Why Lilly Prevailed:  The sole issue on appeal was whether the asserted claims of the ’923 patent were invalid for obviousness-type double patenting.  Teva’s argument was based entirely on two patents in the same family as the ’923 patent.  Both patents had expired before Lilly had filed suit.  U.S. Patent No. 5,028,608 (“the ’608 patent”) claimed an antifolate that differed from the chemical structure of pemetrexed only in its aryl region.  The compound claimed in the ’608 patent contained a five-member thiophene ring in place of the six member benzene ring found in pemetrexed.  U.S. Patent No. 5,248,775 (“the ‘775 patent”) disclosed a family of chemical intermediates that could be used to make a variety of antifolates, including pemetrexed, that contained a pyrrole[2,3-d]pyrimidine bicyclic core.  Among other compounds, the ’775 patent claimed a compound that is used as an intermediate in one method of synthesizing pemetrexed.

First, Teva argued that pemetrexed is not patentably distinct from the compound claimed in the ’608 patent.  The Federal Circuit took issue with Teva’s argument that a proper obviousness-type double patenting analysis involved analyzing only the differences between the claims at issue, so that any features held in common between the claims would be excluded from consideration.  The court noted that this was an overly myopic view of the analysis, and stated that rather than considering the differences in isolation, the claims had to be considered as a whole.  The court also found that Teva failed at trial to provide evidence of the existence of a reason that would have led a chemist to modify the compound claimed in the ’608 patent to make pemetrexed with a reasonable expectation of success.  Instead, the Federal Circuit found that Lilly had provided convincing evidence that the ways in which a person of ordinary skill in the art would modify the ’608 compound would not have resulted in pemetrexed.  The court noted that such findings of fact were entitled to considerable deference on appeal, and could not find any clear error with respect to the record.

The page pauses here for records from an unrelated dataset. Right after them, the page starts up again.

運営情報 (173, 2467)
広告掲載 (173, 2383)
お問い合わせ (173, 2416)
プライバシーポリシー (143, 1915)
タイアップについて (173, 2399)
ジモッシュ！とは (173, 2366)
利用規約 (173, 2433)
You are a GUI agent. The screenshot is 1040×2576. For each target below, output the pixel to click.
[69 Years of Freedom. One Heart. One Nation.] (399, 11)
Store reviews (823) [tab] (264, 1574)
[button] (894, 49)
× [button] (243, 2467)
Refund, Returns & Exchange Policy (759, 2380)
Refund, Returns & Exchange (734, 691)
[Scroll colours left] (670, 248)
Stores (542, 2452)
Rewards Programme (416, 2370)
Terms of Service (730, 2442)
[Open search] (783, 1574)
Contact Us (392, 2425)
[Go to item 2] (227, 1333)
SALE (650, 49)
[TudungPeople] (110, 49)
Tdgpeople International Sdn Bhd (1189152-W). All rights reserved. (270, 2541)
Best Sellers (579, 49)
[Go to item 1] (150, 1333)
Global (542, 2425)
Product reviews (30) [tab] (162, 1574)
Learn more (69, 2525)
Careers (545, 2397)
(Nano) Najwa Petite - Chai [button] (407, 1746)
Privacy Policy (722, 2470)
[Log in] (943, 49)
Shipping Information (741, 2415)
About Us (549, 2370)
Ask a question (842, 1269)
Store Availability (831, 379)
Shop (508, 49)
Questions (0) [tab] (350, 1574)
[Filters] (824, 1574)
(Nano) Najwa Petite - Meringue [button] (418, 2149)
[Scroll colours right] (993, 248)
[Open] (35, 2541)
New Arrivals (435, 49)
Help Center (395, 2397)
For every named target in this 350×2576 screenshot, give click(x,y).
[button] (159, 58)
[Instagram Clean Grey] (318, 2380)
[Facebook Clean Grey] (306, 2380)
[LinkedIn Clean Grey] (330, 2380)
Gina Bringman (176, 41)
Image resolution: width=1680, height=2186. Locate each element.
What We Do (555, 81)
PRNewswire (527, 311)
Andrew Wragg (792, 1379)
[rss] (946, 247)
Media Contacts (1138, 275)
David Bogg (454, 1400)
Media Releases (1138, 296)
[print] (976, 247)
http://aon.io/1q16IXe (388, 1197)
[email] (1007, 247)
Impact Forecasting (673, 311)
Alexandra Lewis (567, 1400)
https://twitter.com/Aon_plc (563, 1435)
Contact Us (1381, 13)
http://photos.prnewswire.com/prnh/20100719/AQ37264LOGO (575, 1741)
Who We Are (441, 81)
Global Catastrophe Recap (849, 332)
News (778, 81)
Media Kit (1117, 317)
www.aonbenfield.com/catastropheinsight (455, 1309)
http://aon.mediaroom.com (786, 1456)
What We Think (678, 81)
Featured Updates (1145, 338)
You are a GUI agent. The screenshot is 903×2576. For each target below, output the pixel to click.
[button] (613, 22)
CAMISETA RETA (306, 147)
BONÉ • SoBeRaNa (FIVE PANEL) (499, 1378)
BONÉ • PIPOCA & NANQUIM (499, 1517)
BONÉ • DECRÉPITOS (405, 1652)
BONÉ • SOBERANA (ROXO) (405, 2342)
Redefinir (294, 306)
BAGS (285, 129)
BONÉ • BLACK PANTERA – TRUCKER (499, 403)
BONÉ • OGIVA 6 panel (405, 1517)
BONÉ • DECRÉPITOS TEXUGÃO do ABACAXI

Teva’s second argument was that pemetrexed was not patentably distinct from a compound claimed in the ’775 patent.  Rather than relying on structural similarities between the ’775 compound and pemetrexed, Teva argued that the specification of the ’775 patent disclosed the potential of synthesizing pemetrexed using the ‘775 compound.  The Federal Circuit held that Teva had improperly applied the obviousness-type double patenting analysis, because such an analysis should be based on a comparison between a patentee’s earlier and later claims, with the earlier patent’s written description considered only to the extent necessary to construe its claims.  Though Teva cited to two cases that appeared to be an exception to this general rule, the court said those cases were distinguishable.  In both of the cases that Teva cited, the court addressed situations where an earlier patent claimed a compound, disclosed the utility of that compound in the specification, and a later patent claimed a method of using that compound for a particular use described in the specification of the earlier patent.  In each of those cases, the claims held to be patentably indistinct had in common the same compound or composition.

Finally, the court addressed the district court’s failure to consider objective indicia of nonobviousness.  At trial, Lilly provided evidence that pemetrexed exhibited unexpected clinical properties and achieved considerable commercial success.  But the district court disregarded that evidence on the basis that secondary considerations were not relevant to the analysis of invalidity for obviousness-type double patenting.  The Federal Circuit noted that such a blanket statement was not accurate, and was the result of a misinterpretation of a footnote in the Geneva case.  Instead, the Federal Circuit held, when offered, such evidence should be considered.  The Federal Circuit, however, noted that the error was harmless, due to the fact that the court had properly rejected Teva’s obviousness-type double patenting argument on other grounds.